Plastination of her heart will take a year and involve efforts by specialists in Texas and Ohio. A cardiac pathologist will first section the heart. Then it will be dehydrated and rehydrated with plastic.

“That’s exciting for me—to actually see the heart and the scarring and the thickness,” she said.

Dr. Fermin saw plastinated hearts at a conference recently and agreed they are valuable teaching tools.

“There’s no good replacement for actually seeing what a real heart with this disease looks like,” he said.

Getting her life back

As she recovers from surgery, Victoria and her husband, Jeff, look ahead to the opportunities that come with her new heart—and new health.

The couple has been together 11 years, and Jeff watched as heart failure took its toll on his independent, strong-willed wife.

“It’s exciting seeing her be able to get her life back,” he said. “Her being sick and not able to do things became kind of normal for us.
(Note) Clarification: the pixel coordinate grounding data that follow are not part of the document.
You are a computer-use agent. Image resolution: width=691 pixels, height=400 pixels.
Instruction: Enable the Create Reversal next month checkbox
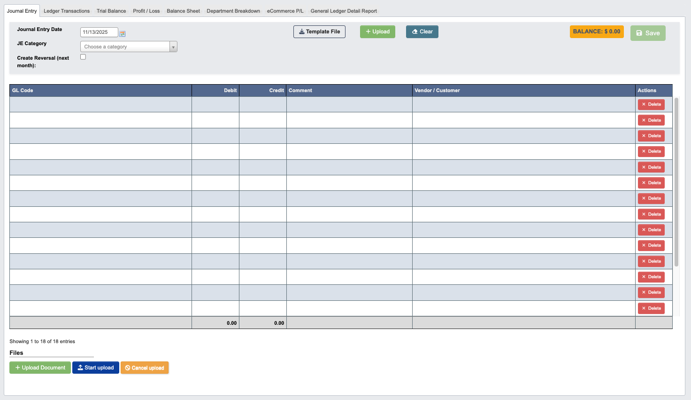(x=83, y=56)
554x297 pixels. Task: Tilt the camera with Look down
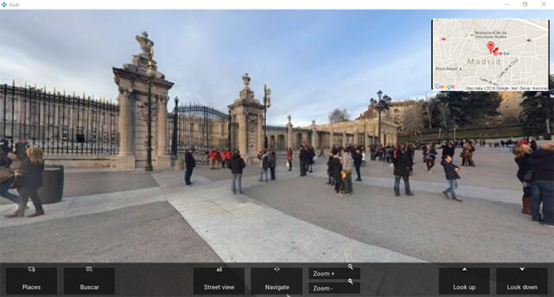click(x=522, y=280)
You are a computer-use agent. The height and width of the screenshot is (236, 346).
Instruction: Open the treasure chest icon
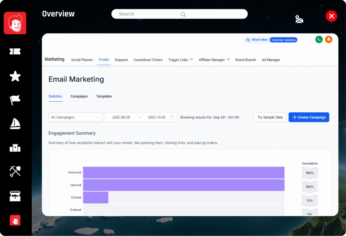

That normal is going to be changing, which we are excited about.”

Victoria’s mission to help others with hypertrophic cardiomyopathy does not surprise him.

“That’s a staple of who she is,” he said. “She likes thinking about other people first.”

Victoria feels a keen sense of gratitude and responsibility for the gift of organ donation.

“Because I got a heart, somebody else was not able to get a heart and is still waiting,” she said.

“And to think of a family whose loved one has passed away being asked, ‘Do you want to donate those organs?’ I can’t imagine what that would be like. For them to say yes, that’s a huge deal.”